According to the passage on medical image analysis, about how many records does the MIMIC-III dataset contain?

Start of Document passage

The trend in Medical Image Analysis is to find new ways of annotating data or assembling tasks for representation learning. We surveyed interesting developments in image-text contrastive learning with text reports, human-in-the-loop annotation, and weak supervision. We are very excited about the image-text contrastive learning research explored by Zhang et al. [97]. Throughout this survey, we have mostly explored applications in a single domain. This describes only processing text or only processing image data. Vision-language representation learning at the same time is a promising step towards “grounded language learning”. We refer interested readers in this research direction to Brisk et al. [156]. Vision-language learning has recently improved GLUE benchmark performance [157]. ConVIRT [97] is an interesting direction to bring a language “grounding” to medical image processing.

Realizing the potential of Precision Diagnostics is one of the most important technological challenges of the 21st century. This begins with structured clinical data [158], and graduates to Deep Learning models processing structured and unstructured, multi-modal data. Integrating structured and unstructured data is challenging, but unstructured text data, such as clinical notes [159], can improve diagnosis. Blending multi-modal data, such as blood tests with CT scans, is another challenge suitable for Deep Learning. We note that there are not many public datasets of this type for development. One of the best open-source datasets is MIMIC-III [160], but even this dataset only contains about 60,000 records at the time of this publication. We again emphasize the importance of developing algorithms for Data Privacy that aids in developing these datasets.

End of Document passage
Start of Records provided

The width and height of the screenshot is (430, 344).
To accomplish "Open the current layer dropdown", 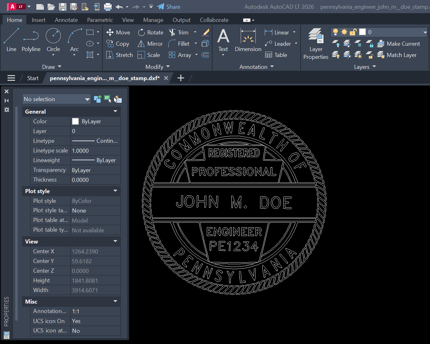I will pyautogui.click(x=425, y=32).
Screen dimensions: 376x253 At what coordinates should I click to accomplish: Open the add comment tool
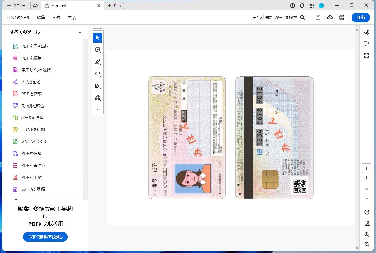[x=97, y=50]
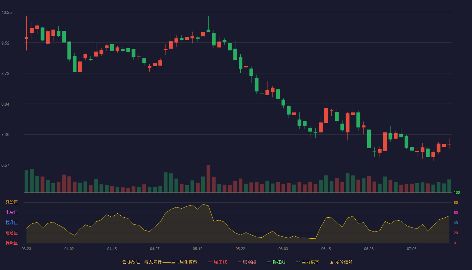Select the 出货区 zone label
Screen dimensions: 472x270
[11, 213]
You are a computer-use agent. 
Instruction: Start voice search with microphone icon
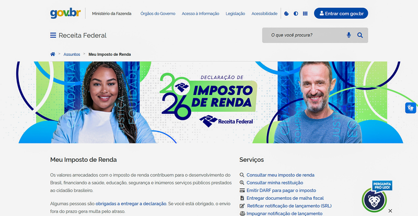click(x=349, y=35)
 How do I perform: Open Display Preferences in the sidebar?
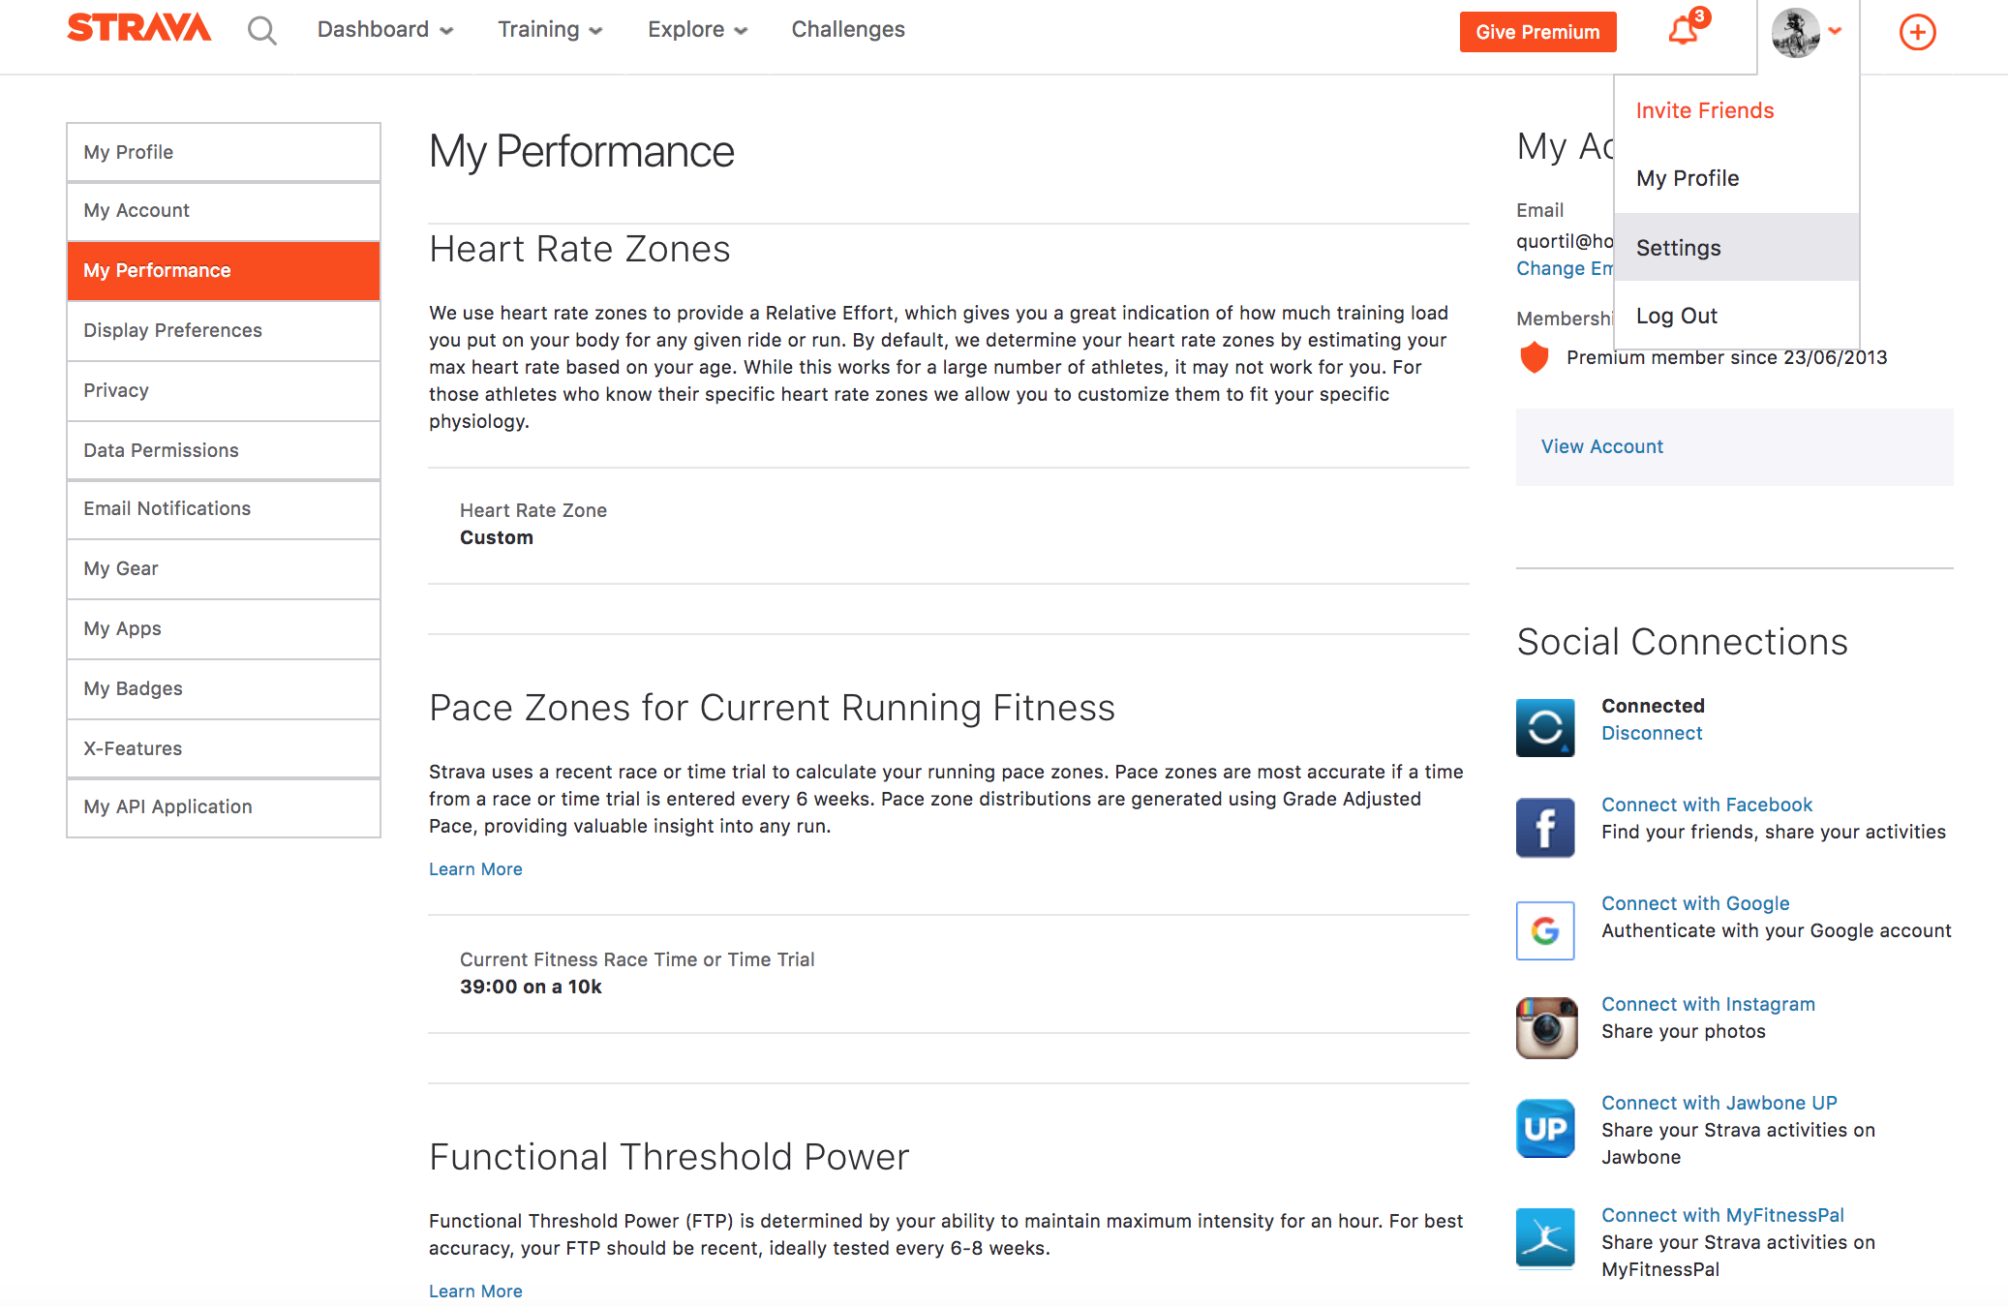click(172, 330)
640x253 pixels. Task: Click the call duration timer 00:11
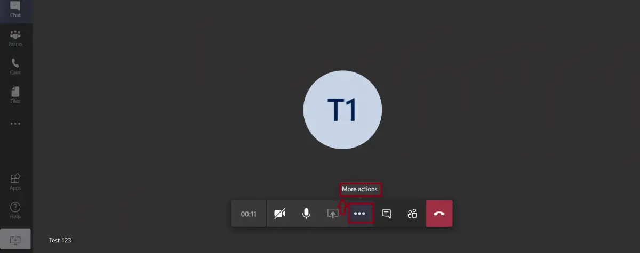tap(249, 214)
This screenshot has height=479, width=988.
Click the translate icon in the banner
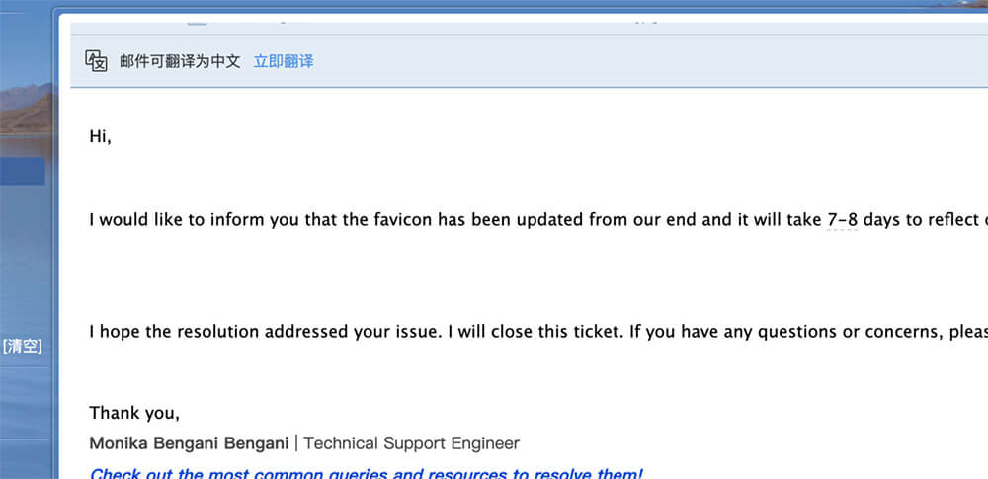tap(96, 61)
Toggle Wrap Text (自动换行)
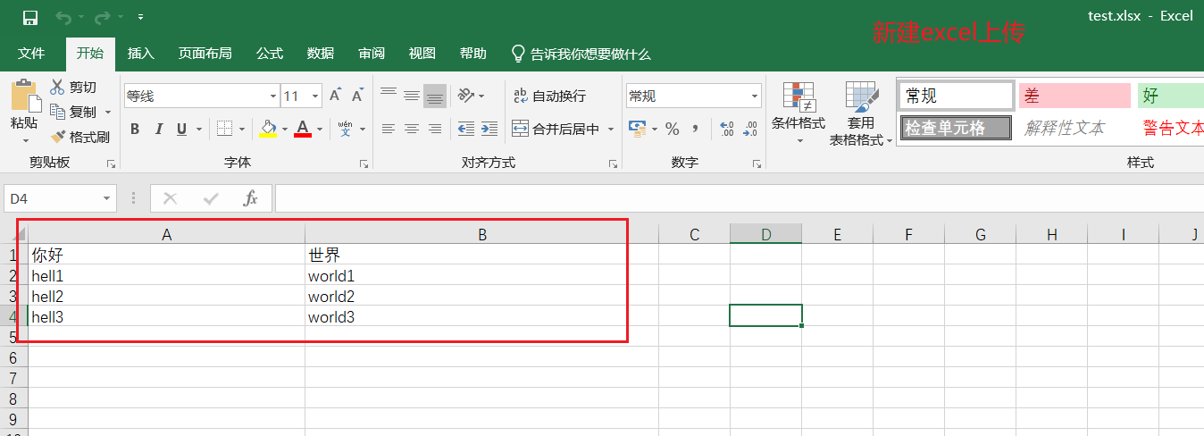The height and width of the screenshot is (436, 1204). [x=549, y=96]
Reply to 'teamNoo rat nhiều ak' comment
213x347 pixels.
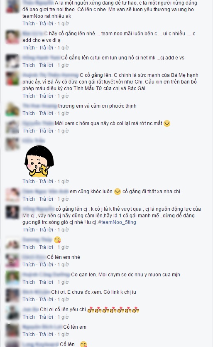pyautogui.click(x=46, y=23)
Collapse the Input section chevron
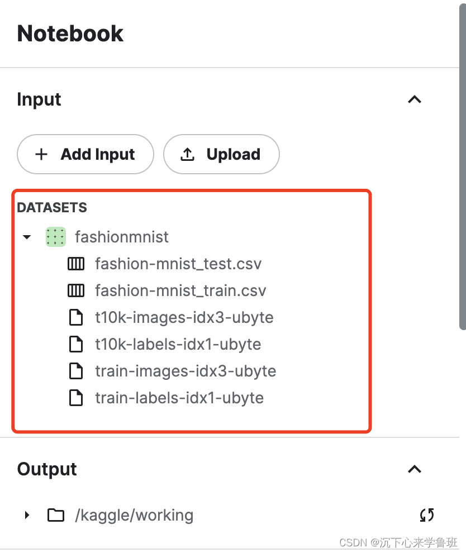This screenshot has height=553, width=466. pyautogui.click(x=415, y=99)
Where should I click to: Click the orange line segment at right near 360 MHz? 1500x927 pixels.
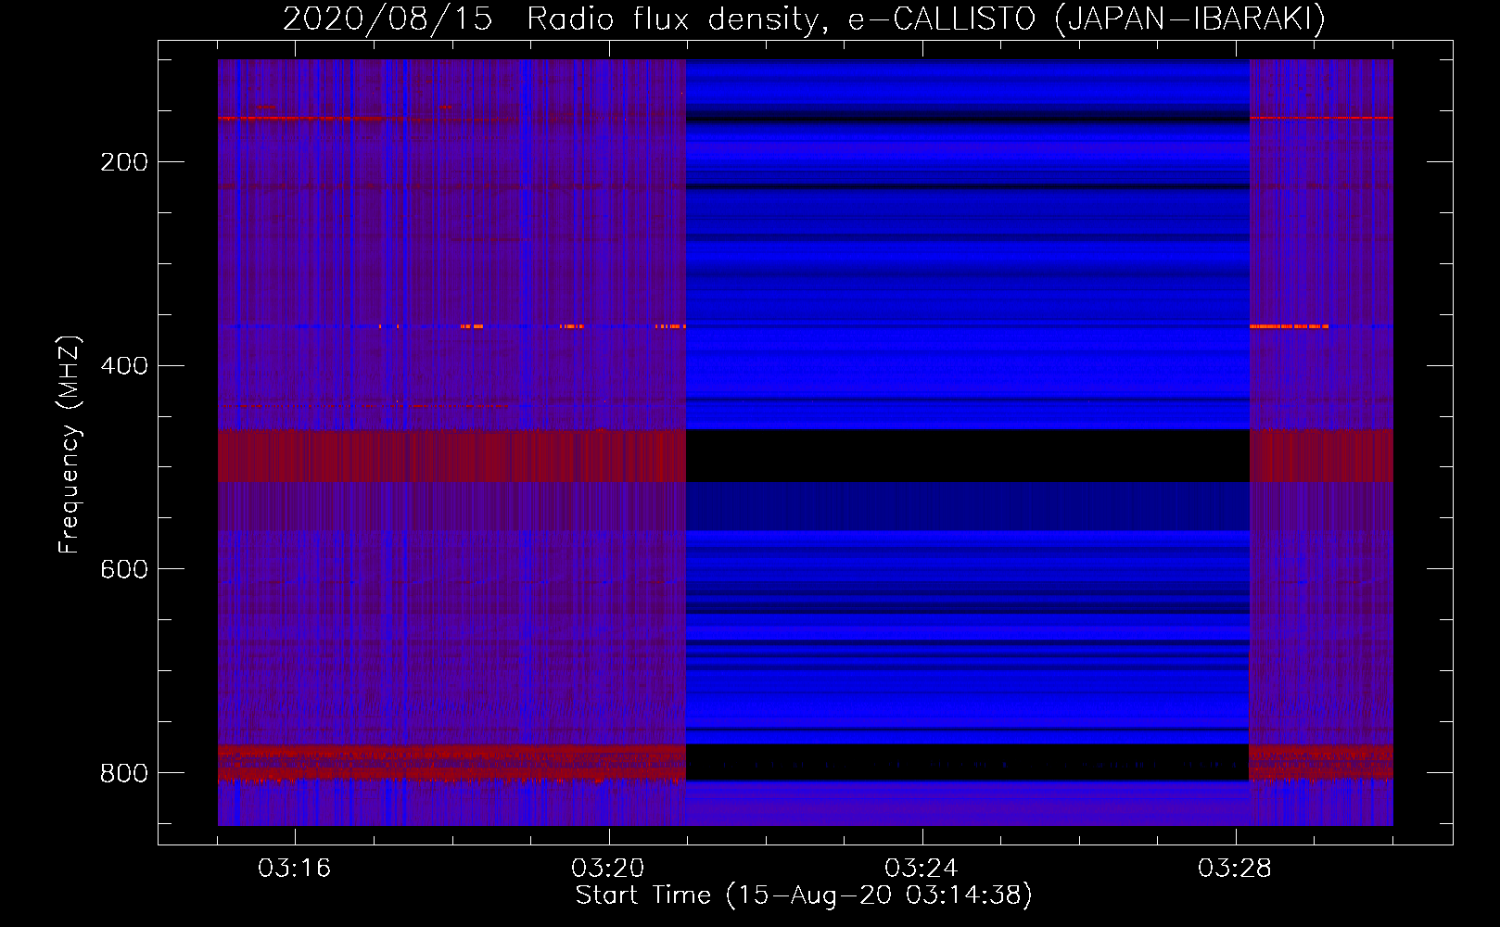point(1289,326)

End of Records provided

Exercise output:
About 60,000 records at the time of publication.